Dans un document interne, Nestlé reconnaît que plus de 60% de ses produits alimentaires ne sont pas bons pour la santé

Dans un document interne, Nestlé reconnaît que plus de 60% de ses produits alimentaires ne sont pas bons pour la santé
Magasin Nestlé au siège du groupe, en Suisse.

publié le mardi 01 juin 2021 à 11h00

Le groupe suisse assure travailler à de "nouveaux engagements" à prendre sur la nutrition. Un plan pourrait être dévoilé cette année.

Céréales, confiseries, boissons sucrées... Dans une présentation interne diffusée à ses cadres dirigeants, le géant de l'alimentation Nestlé reconnaît que plus de 60% de ses grands produits de consommation et boissons ne répondent pas à "la définition de santé" et que "certaines de (ses) catégories ne seront jamais saines", quelle que soit la façon dont le groupe les reformule, a révélé un article du Financial Times publié lundi 31 mai.

Le groupe suisse assure être en train de travailler sur sa stratégie concernant ses produits alimentaires.



Dans cette présentation consultée par le quotidien britannique, le géant de l'alimentation, propriétaire notamment des confiseries Smarties et chocolats Crunch, reconnaît que seuls 37% de ses produits et boissons obtiennent une note supérieure à 3,5 étoiles dans le système de notation à 5 étoiles utilisé en Australie. La note de 3,5 est la barre considérée comme 'bonne pour la santé' dans ce système mis au point pour guider les consommateurs dans leurs achats, à l'image du système français Nutriscore.

Le chiffre de 60% évoqué dans la présentation ne porte toutefois que sur une partie du portefeuille de produits Nestlé, précise le Financial Times. Il ne concerne pas la nutrition infantile, ni les produits pour animaux de compagnie, le café ou encore la nutrition médicale. En pratique, ce chiffre de 60% ne concerne "qu'environ la moitié" de ses activités en termes de chiffre d'affaires.

Alors que les consommateurs se détournent des pizzas surgelées, confiseries et boissons trop sucrées, le groupe suisse a lancé il y a cinq ans une grande réorganisation de ses activités, mettant l'accent notamment sur les alternatives végétariennes à la viande et au lait. 
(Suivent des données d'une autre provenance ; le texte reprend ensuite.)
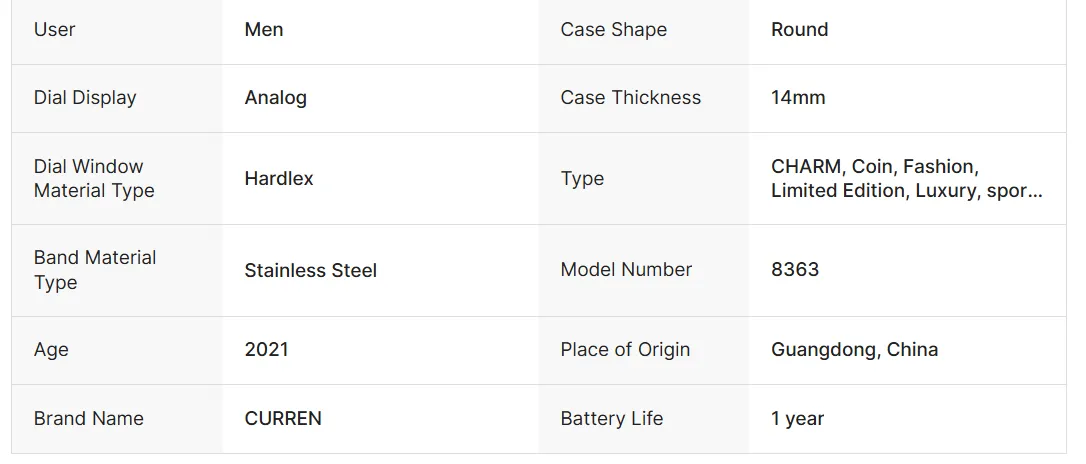Click the 'Round' case shape value
1086x464 pixels.
pyautogui.click(x=799, y=30)
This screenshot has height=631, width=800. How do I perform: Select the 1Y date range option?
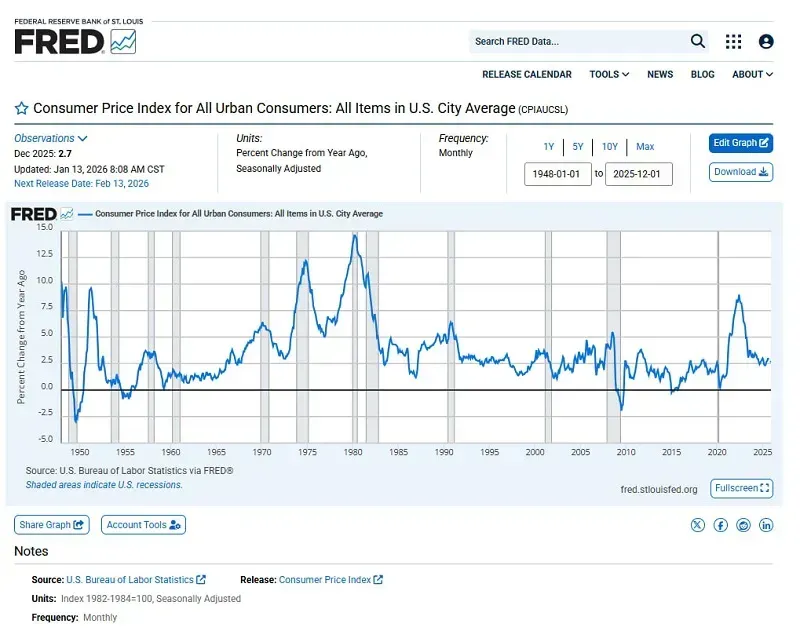tap(549, 147)
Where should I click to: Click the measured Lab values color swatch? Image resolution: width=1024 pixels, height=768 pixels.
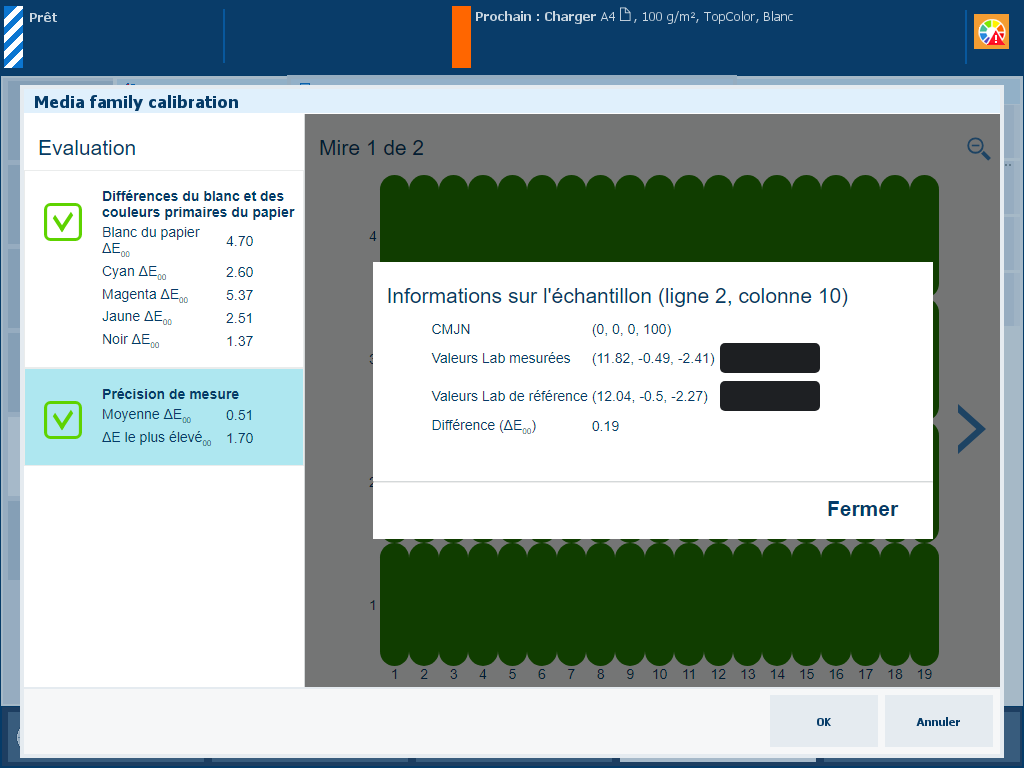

Avec ce repositionnement sur les nouvelles grandes tendances de consommation, le groupe a multiplié les efforts pour redorer son image, le Financial Times affirme d'ailleurs que "les dirigeants de Nestlé sont en train d'examiner quels nouveaux engagements prendre sur la nutrition" et visent à "dévoiler un nouveau plan cette année". Une porte-parole du groupe a confirmé à l'AFP que "Nestlé est en train de travailler sur un projet à l'échelle de l'entreprise" pour mettre à jour sa stratégie en termes de nutrition et santé.   

"Nous nous concentrons d'abord sur la partie de notre portefeuille d'aliments et de boissons qui peut être mesurée à l'aide de systèmes externes sur le profil des nutriments", a-t-elle ajouté, citant en exemple ce système australien et le Nutriscore français. Le groupe met également en avant ses efforts au cours des deux dernières décennies pour réduire la teneur en sucre et sodium, qui ont notamment diminué "d'environ 14-15% au cours des sept dernières années".

En pratique, la partie du portefeuille de Nestlé à la traîne sur les scores nutritionnels ne représente que 28% du chiffre d'affaires du groupe estimé pour 2021, a recalculé Jon Cox, analyste chez Kepler Cheuvreux, dans un commentaire boursier, ce qui ne constitue finalement "pas une surprise" compte tenu entre autres d'activités telles que la confiserie.

Cette "fuite" dans la presse pourrait cependant signaler une "nouvelle optimisation du portefeuille" dans la confiserie pour affûter son recentrage sur les produits plus sains, explique Jon Cox. La confiserie avait été la première activité dans laquelle avait taillé Mark Schneider, le patron de Nestlé, lorsqu'il était arrivé aux commandes en 2017.